* start Dataset excerpts *

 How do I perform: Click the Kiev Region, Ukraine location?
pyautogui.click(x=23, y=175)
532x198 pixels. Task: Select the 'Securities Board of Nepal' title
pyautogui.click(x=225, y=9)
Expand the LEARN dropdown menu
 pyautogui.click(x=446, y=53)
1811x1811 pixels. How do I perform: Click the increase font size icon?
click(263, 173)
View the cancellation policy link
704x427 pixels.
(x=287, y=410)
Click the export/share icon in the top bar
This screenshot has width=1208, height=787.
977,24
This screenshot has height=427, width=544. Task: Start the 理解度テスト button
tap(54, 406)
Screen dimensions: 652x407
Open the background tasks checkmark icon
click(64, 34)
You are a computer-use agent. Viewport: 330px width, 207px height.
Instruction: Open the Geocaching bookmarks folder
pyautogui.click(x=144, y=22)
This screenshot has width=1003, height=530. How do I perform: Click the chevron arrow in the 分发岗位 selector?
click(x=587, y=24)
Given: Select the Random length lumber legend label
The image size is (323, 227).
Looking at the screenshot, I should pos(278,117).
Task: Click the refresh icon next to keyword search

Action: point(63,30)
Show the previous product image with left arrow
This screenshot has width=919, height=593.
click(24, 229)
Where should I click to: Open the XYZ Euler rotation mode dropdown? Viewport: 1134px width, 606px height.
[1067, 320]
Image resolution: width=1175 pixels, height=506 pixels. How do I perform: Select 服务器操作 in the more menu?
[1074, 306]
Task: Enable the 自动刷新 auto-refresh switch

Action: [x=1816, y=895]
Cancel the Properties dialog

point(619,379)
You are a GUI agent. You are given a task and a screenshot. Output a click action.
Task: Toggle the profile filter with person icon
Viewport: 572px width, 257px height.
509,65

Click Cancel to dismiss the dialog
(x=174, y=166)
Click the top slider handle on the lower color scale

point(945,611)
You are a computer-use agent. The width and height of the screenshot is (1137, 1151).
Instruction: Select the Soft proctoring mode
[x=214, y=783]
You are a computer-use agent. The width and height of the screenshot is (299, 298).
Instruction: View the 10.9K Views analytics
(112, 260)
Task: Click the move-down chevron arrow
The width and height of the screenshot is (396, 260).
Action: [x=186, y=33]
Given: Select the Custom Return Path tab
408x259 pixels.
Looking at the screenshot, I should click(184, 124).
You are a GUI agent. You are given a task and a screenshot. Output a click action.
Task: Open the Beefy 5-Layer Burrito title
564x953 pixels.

* end Dataset excerpts *

### Work to do
Reproduce the entries above word for word, beginning at the start of the entries and stopping after the line containing "Looking at the screenshot, I should pos(278,117).".

### Task answer
 How do I perform: Click the Kiev Region, Ukraine location?
pyautogui.click(x=23, y=175)
532x198 pixels. Task: Select the 'Securities Board of Nepal' title
pyautogui.click(x=225, y=9)
Expand the LEARN dropdown menu
 pyautogui.click(x=446, y=53)
1811x1811 pixels. How do I perform: Click the increase font size icon?
click(263, 173)
View the cancellation policy link
704x427 pixels.
(x=287, y=410)
Click the export/share icon in the top bar
This screenshot has width=1208, height=787.
977,24
This screenshot has height=427, width=544. Task: Start the 理解度テスト button
tap(54, 406)
Screen dimensions: 652x407
Open the background tasks checkmark icon
click(64, 34)
You are a computer-use agent. Viewport: 330px width, 207px height.
Instruction: Open the Geocaching bookmarks folder
pyautogui.click(x=144, y=22)
This screenshot has width=1003, height=530. How do I perform: Click the chevron arrow in the 分发岗位 selector?
click(x=587, y=24)
Given: Select the Random length lumber legend label
The image size is (323, 227).
Looking at the screenshot, I should pos(278,117).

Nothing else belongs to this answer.